Лежит, бездыханный, у порога.
Молча опустилась перед ним на колени, приникла к его холодеющему, пропахшему печной гарью и табаком телу.
И не было слез над мертвым. Потому что одно лишь чувство торжества заполняло все существо ее: пришел! Ведь нe о ком-нибудь – о ней, о ней вспомнил в свой последний час, к ее скудному жилищу приплелся, чтоб у ее порога умереть!
– Помяну имя твое во всяком роде и роде, – пробормотала Таифа слова псалма. – Сего ради людие исповедаться тебе во век и во век века…
2
Час ли, два ли сидела она этак над мертвым Ильей, вся отдавшись власти странного чувства своего запоздалого торжества.
Медленно поворачивала над нею темная безлунная ночь свои далекие звездные круги.

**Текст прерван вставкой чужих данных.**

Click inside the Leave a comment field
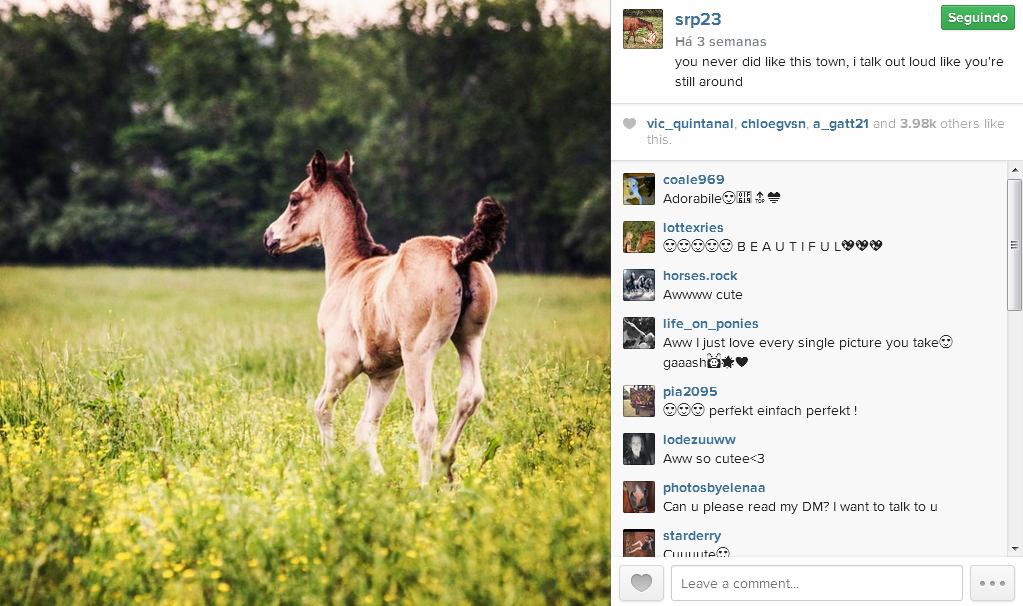Image resolution: width=1023 pixels, height=606 pixels. (817, 583)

Наконец первый крик прокричали за рекою кугуш-кабанские петухи. И, очнувшись от этого крика, она стала думать: как же теперь ей поступить?

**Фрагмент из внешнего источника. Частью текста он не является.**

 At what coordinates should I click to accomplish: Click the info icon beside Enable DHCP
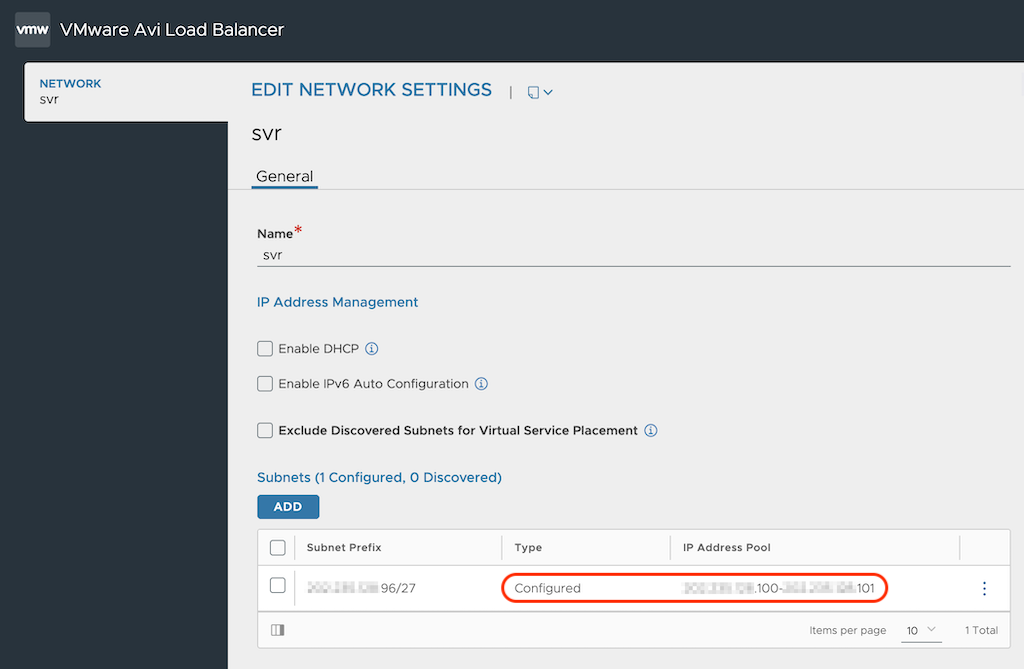[372, 349]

Самой ли здесь, на острову, под сенью старого храма предать земле, по древлему благочестию отпеть его скорбную душеньку? Или родню покойного оповестить, чтоб взяли его и с родственными почестями похоронили на городском кладбище?
Но для чего же?
Чтоб снова ушел? Чтоб, окруженный родней, лежал во гробе – такой же одинокий, отчужденный от нее, как и всю-то жизнь был отчужден?
Нет, уж не отдаст теперь!
Какие б муки мученские ни пришлось претерпеть, а не отдаст!

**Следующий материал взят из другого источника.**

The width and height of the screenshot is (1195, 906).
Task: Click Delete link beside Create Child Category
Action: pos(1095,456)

С трудом приподняла тяжелое, громоздкое тело, втащила в каморку. Засветила огарок, кинулась было – по обычаю – обмыть покойника, да поняла, что не осилит, и, достав из-за божницы склянку, сбрызнула святою иорданскою водицею того, кто некогда был великим грешником и кого люди называли Ильею Мязиным…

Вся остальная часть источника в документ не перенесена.